Supplied records

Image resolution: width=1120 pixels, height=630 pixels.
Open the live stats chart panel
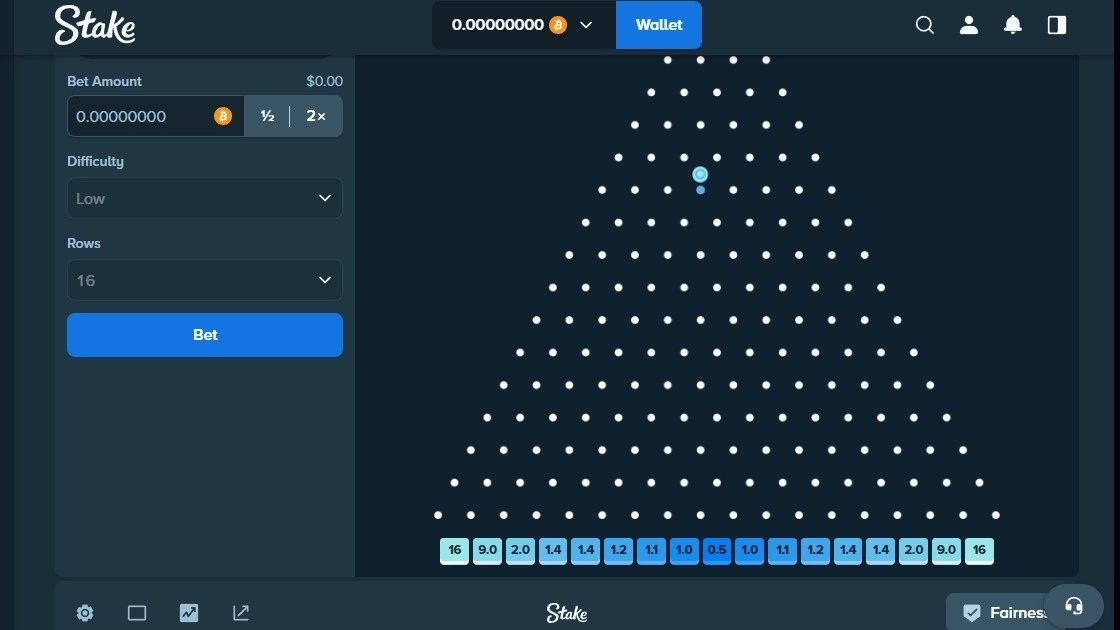click(189, 613)
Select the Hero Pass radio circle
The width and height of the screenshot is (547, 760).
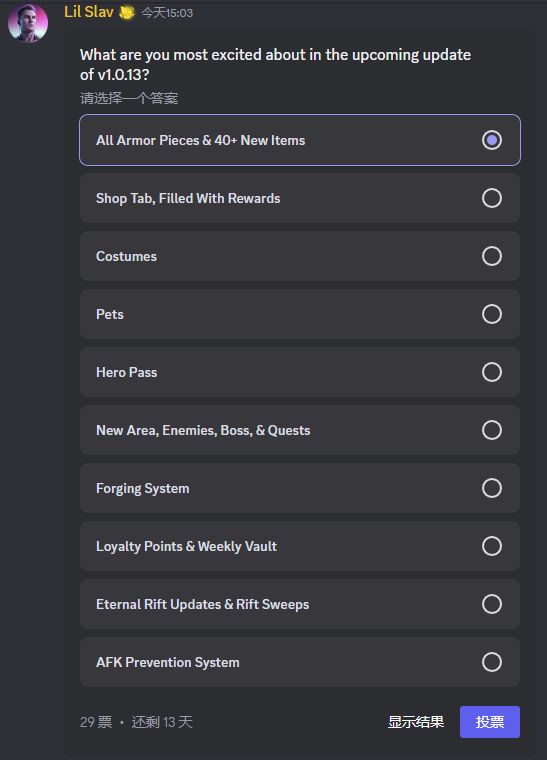[x=492, y=372]
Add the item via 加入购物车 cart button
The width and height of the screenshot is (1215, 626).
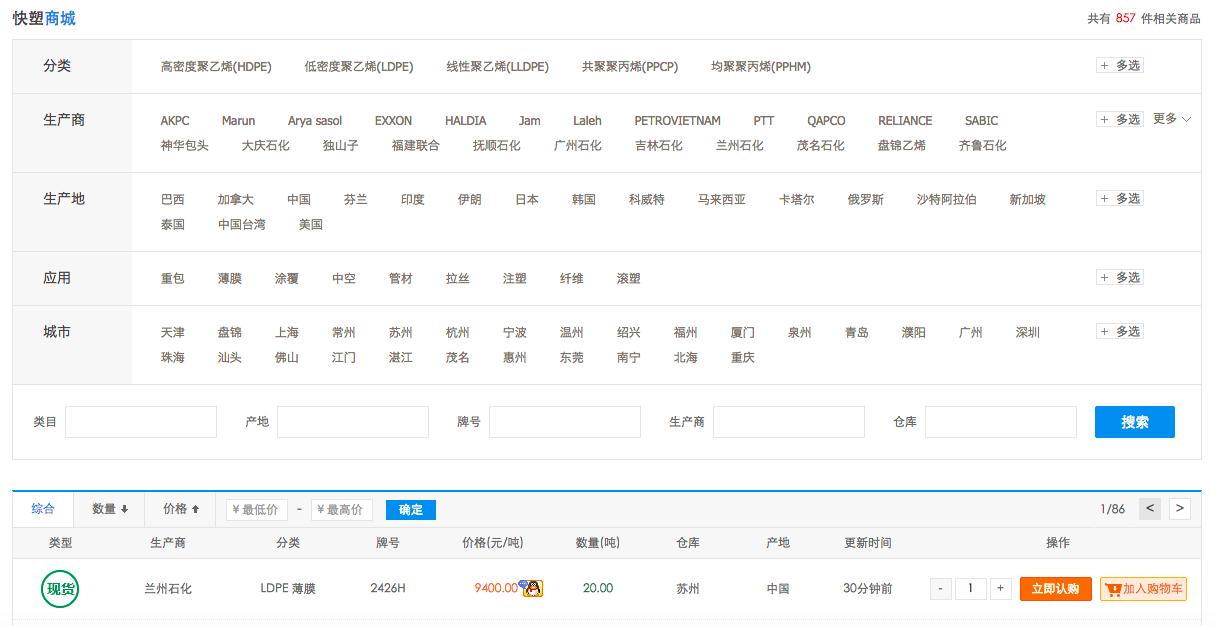click(x=1143, y=589)
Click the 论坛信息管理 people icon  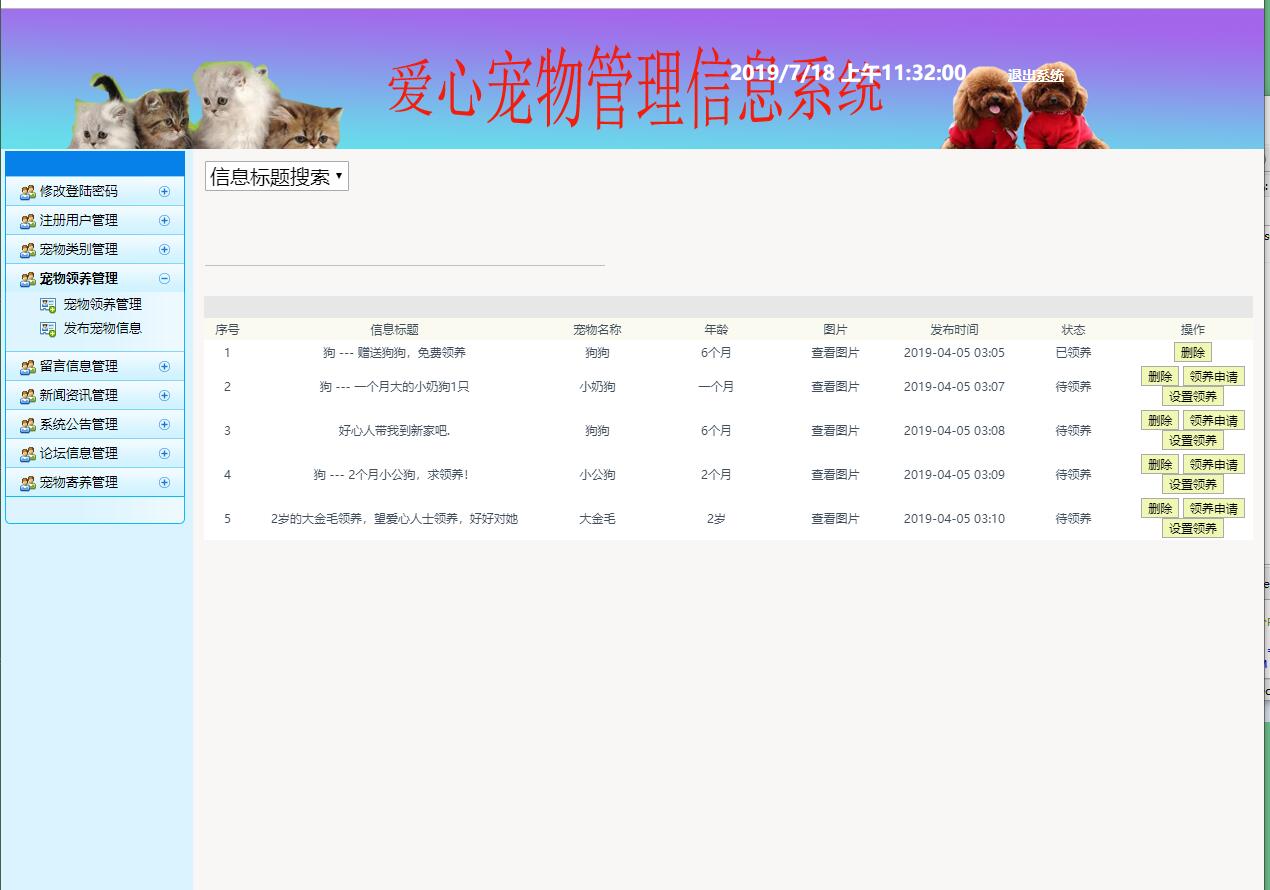coord(27,453)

Task directions
Please copy each line above that contains the string "width", treating uppercase and lowercase as different.

Result for this exercise
Image resolution: width=1120 pixels, height=630 pixels.
The width and height of the screenshot is (547, 760).
The width and height of the screenshot is (1215, 626).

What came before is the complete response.